Mayoral race candidates hit early historic fundraising amounts


The race for the next mayor of San Jose is shaping up to be the most expensive political contest in the city’s history.

San Jose Rookie Council member Matt Mahan, a former tech entrepreneur, announced Tuesday that he made a personal contribution of a staggering $10,000 of $504,000 from nearly 1,000 donors during the first 23 days of the city’s fundraising period. Thereby, making them early fundraising pioneers.


Meanwhile, according to Chavez’s campaign, Santa Clara County Supervisor Cindy Chavez, a tenured South Bay politician and longtime Labor leader, has brought in $474,000 from nearly 1,000 donors, including a $10,000 personal contribution. Council member Raul Perlez, who is battling Chavez for support and funding from labor organizations in the area, said Tuesday that he had raised about $264,000 from about 500 donors.

Council member Dev Davies, who must stop Mahan for support from the city’s business factions, declined to disclose his initial fundraising total through his campaign advisor on Tuesday, saying that his team is yet to open its doors. was also finalizing this figure.


“These are surprising numbers for such a short period of time, especially for greats who are relatively new to the political scene,” said Terry Christensen, emeritus professor of political science at San Jose State University. “This dollar amount certainly solidifies his credibility as a candidate.”

The only other San Jose mayoral candidate in recent years who raised as much money in the race so early as the great was Mayor Sam Licardo, who earned $513,000 during the first reporting period of his 2014 campaign. . State Senator Dave Cortés, who came in second only to Liccardo in 2014, raised a comparable $175,000, according to city records.

“I think it’s a great demonstration to call for change and a greater focus on accountability at City Hall,” Mahan said in an interview.


Candidates planning to run in the June 2022 primary election for mayor of San Jose and five odd-numbered city council seats began fundraising on December 9, 2021. Contributions for mayoral candidates are limited to a total of $1,400 per person, corporation or non-profit organization.
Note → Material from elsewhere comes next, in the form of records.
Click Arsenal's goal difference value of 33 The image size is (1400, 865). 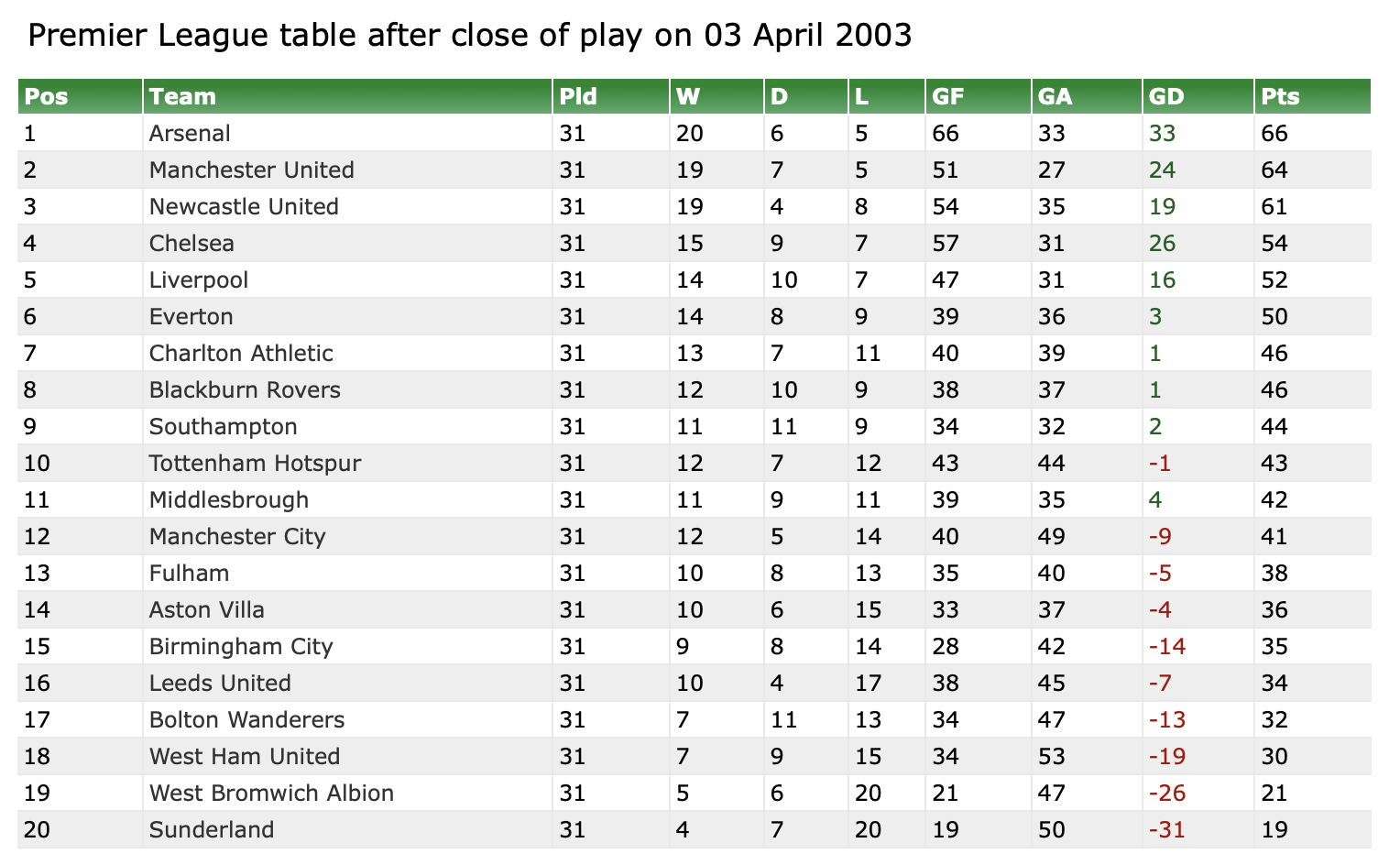tap(1162, 134)
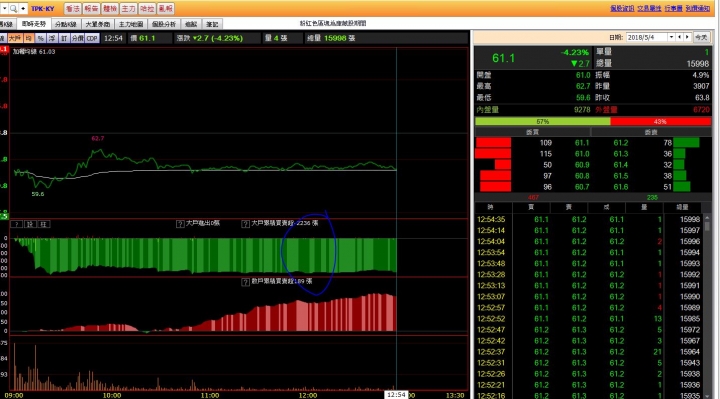Click the help ? box at left of big-holder panel

click(16, 224)
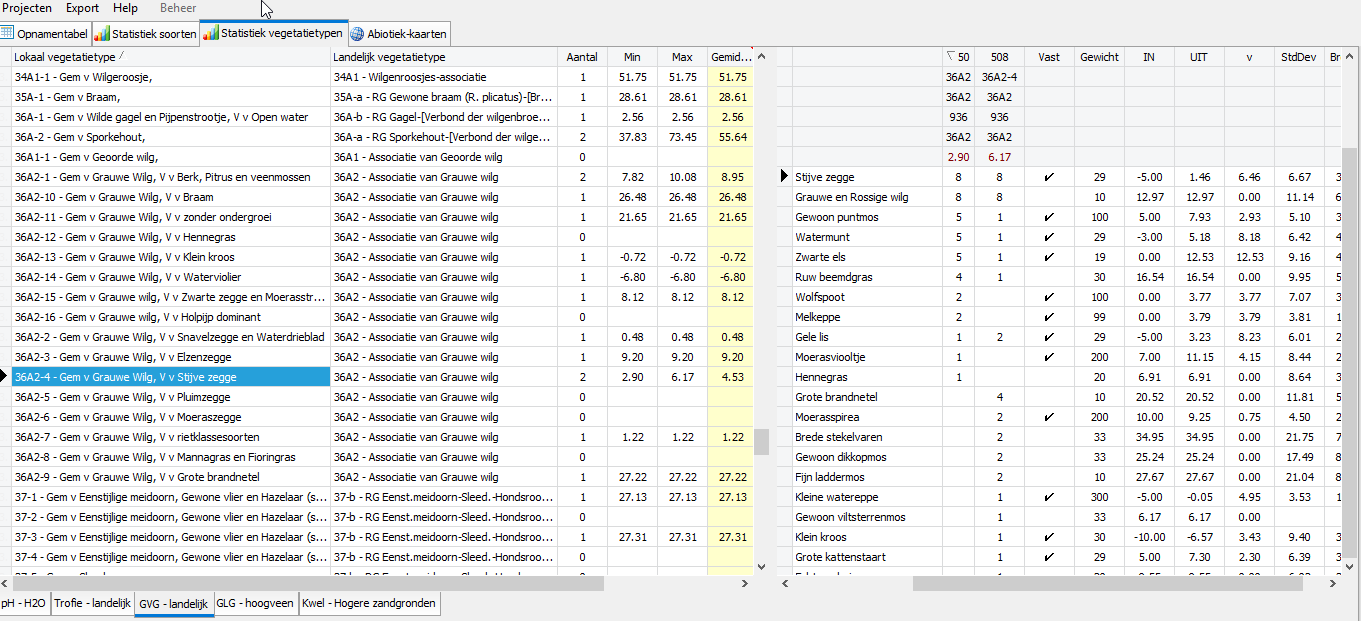
Task: Click the Abiotiek-kaarten globe icon
Action: pyautogui.click(x=357, y=34)
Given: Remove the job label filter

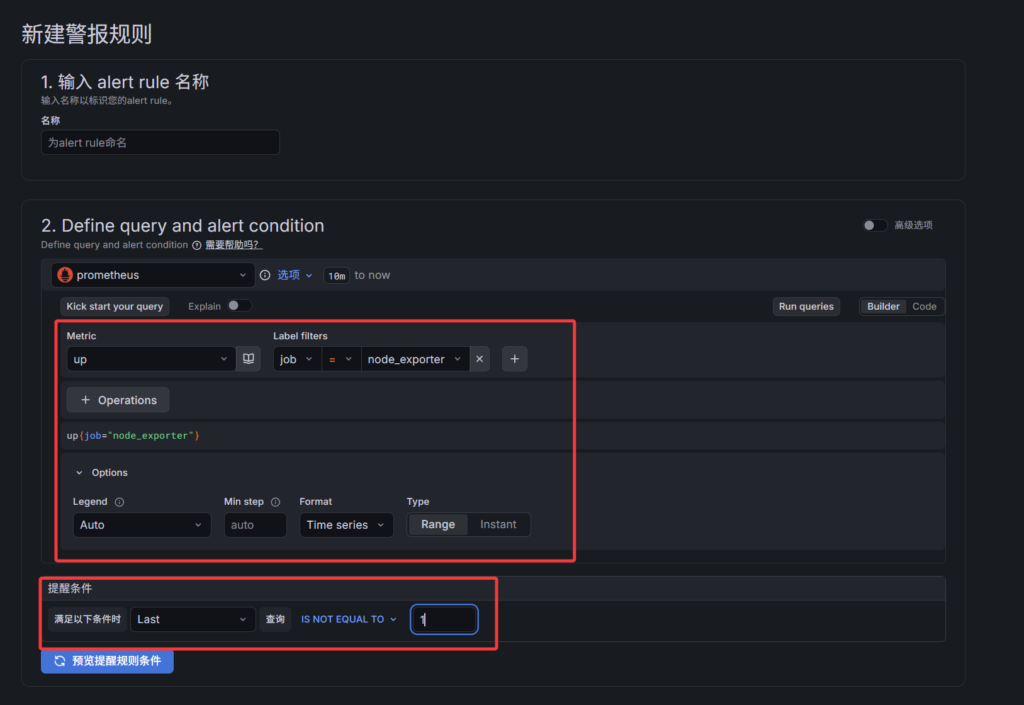Looking at the screenshot, I should [479, 359].
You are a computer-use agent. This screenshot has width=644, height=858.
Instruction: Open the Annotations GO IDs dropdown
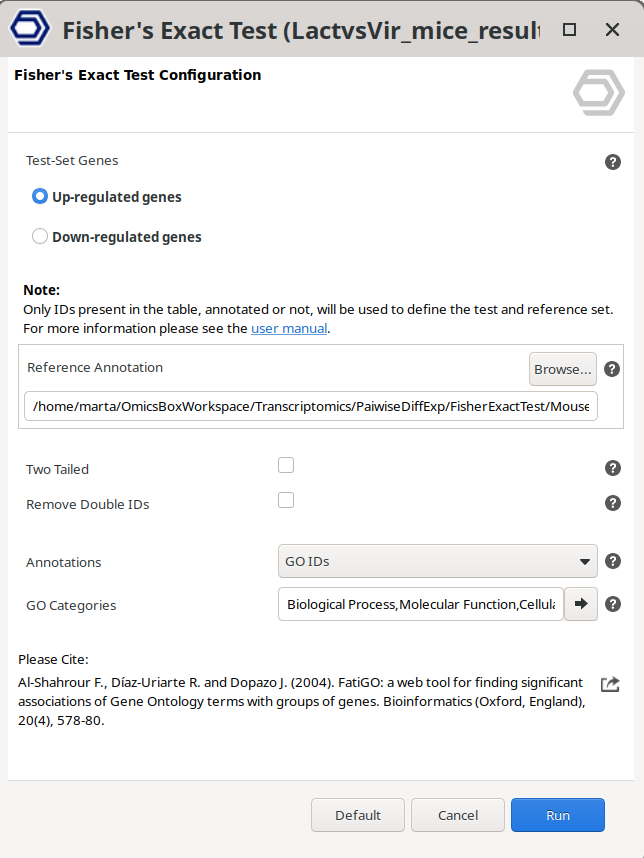[x=437, y=562]
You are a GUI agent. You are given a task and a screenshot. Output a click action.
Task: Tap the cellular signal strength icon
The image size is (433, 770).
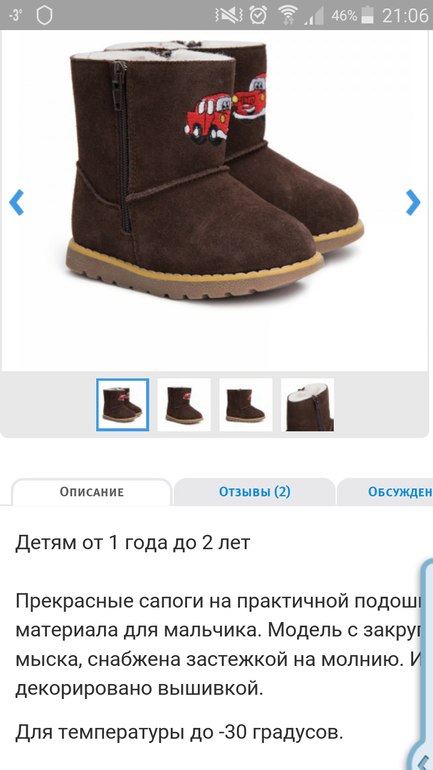(314, 16)
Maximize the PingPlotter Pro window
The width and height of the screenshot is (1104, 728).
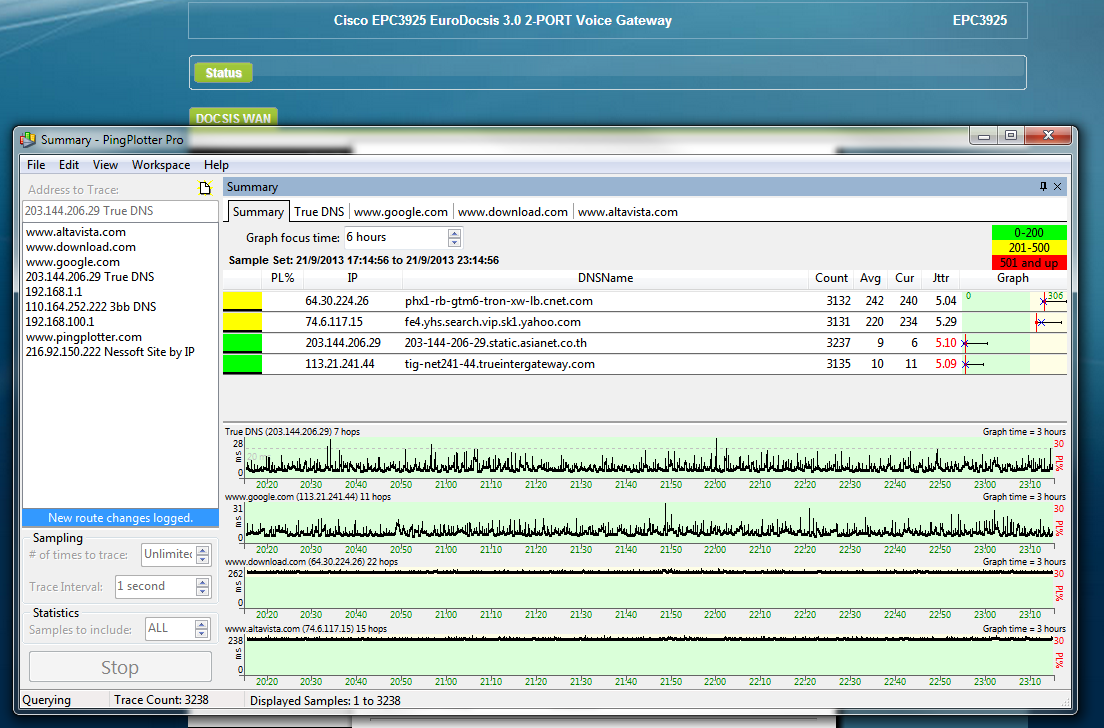coord(1011,136)
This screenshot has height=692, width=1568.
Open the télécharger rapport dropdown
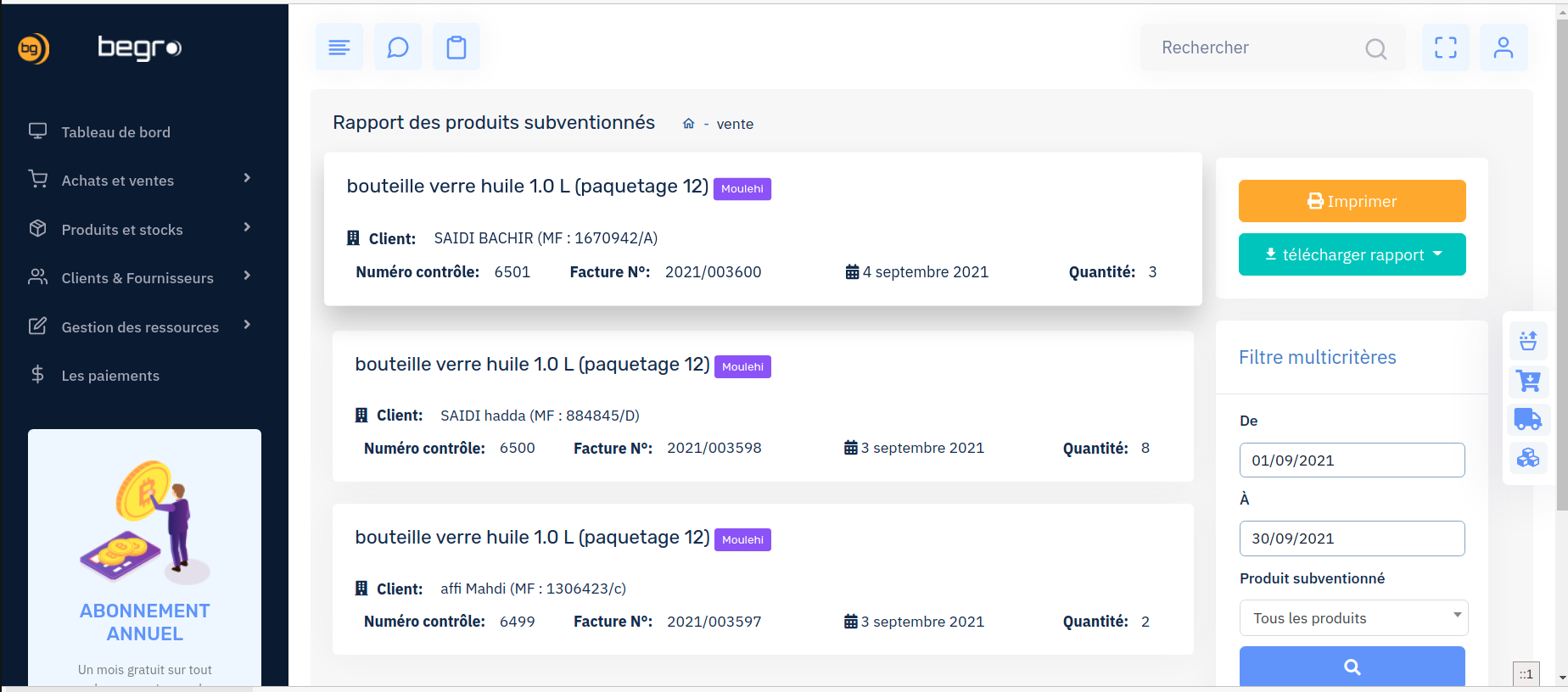1352,254
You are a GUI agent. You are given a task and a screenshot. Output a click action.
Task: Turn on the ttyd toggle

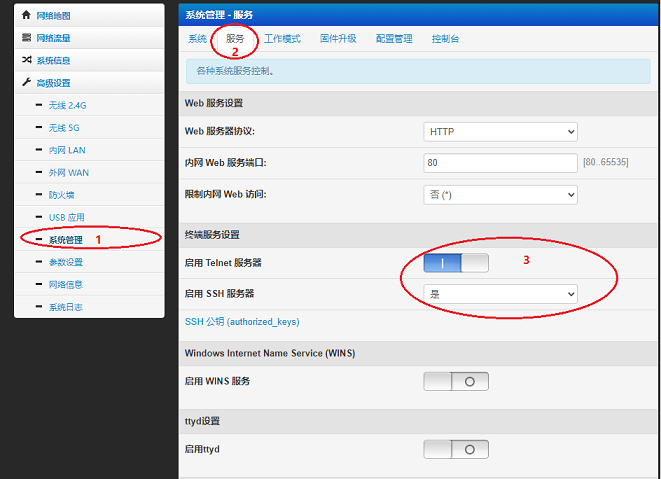(456, 449)
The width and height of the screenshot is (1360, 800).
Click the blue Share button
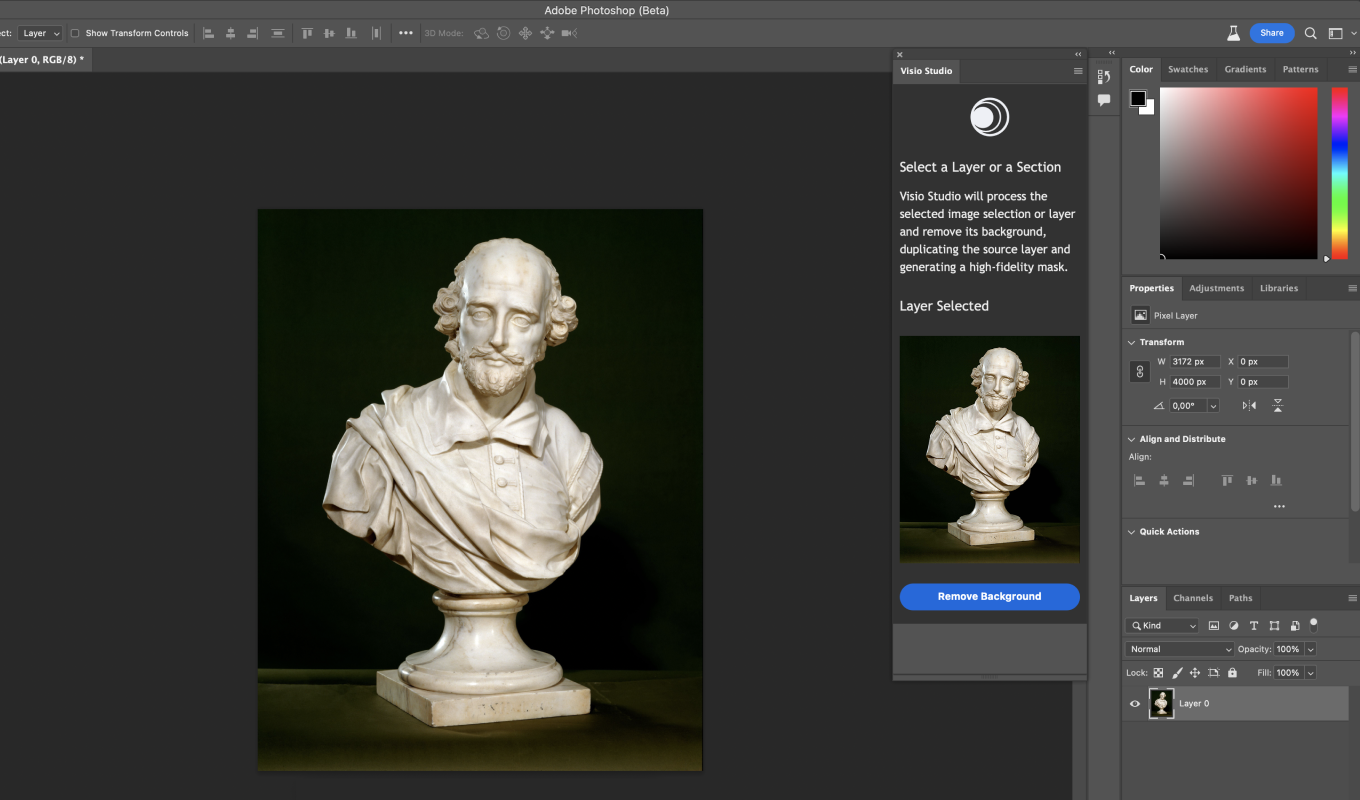click(1271, 33)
Candidate campaign finance reports for December are not yet available on the city’s campaign reports website, so it remains to be seen where and from whom each candidate is getting their support and donations. Still, preliminary accounts given by the campaigns of top mayoral candidates indicate a competitive race ahead – with plenty of money available to spend on mailers, signs, consultants and staff.

Chavez, who is currently giving Mahan the toughest competition for cash donations, said in a statement that he thought his campaign was off to a “really good start.” The largest labor unions in the area have yet to endorse the candidates, meaning Chavez could face a considerable future fundraising bump if he chooses to support his campaign.


“I am deeply grateful and humbled by the overwhelming support of friends, family and supporters,” Chavez said in a statement.